A sculpture resembling a dandelion puff but with many suburban-style house models arrayed in a starburst pattern at the top

Location: Shops at Don Mills
Date photo taken: 14 July 2019

This clock tower, situated in the Town Square at the Shops at Don Mills, pays homage to the distinctive style of housing and the explosive pace of suburban development that characterized Toronto in the 1950s and 60s. What I love most about this Douglas Coupland piece isn't the piece itself, but one reaction to it that I found online. To sum up, "Wrong, wrong, wrong." On her Don Mills blog, Jane points out that while the house forms incorporated in the sculpture are similar in style to the homes built in Don Mills, "they Ain't. Don. Mills. Houses." Don Mills is unique in that it was Canada's first planned community and part of what makes it special is that the house plans were designed by select architects to suit the area. Those in Coupland's sculpture were based on blueprints generated by the government and supplied through the Canada Mortgage and Housing Corporation. I love both the attention to detail that Coupland showed in the creation of the work, and the knowledge and passion exhibited by Jane in pointing out the historical inaccuracy.



5 Feb 2020

Family Group

Bronze sculpture consisting of 3 figures, on top of a pedestal

Location: 1470 Don Mills Road
Date photo taken: 14 July 2019

Sitting outside a small office complex on Don Mills just south of York Mills is a sculpture featuring a three member family grouping.

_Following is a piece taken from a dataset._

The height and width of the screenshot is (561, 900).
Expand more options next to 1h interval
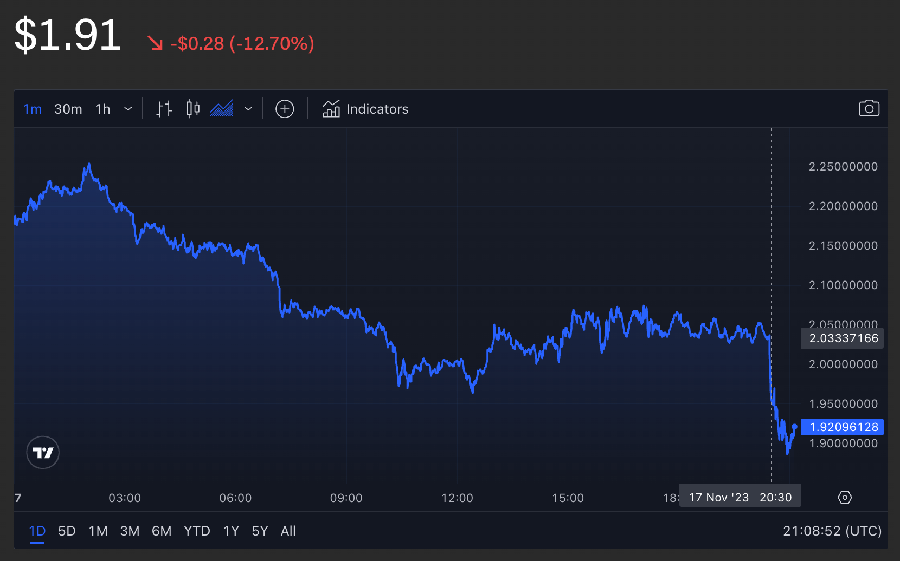128,109
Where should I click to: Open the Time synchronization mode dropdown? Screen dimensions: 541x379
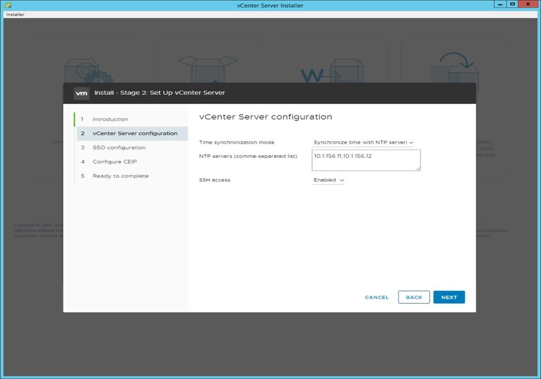pyautogui.click(x=363, y=142)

Despite their spindly appearance, described in one source I read as “emaciated”, I get a sense of joyfulness from this piece. It is the work of Prince Monyo, a Romanian exile, done while he was living in Canada in the 1970s. He claims that he never aspired to be an artist, but that a friend here taught him to work in bronze. He later opened one of the largest bronze foundries in Florida.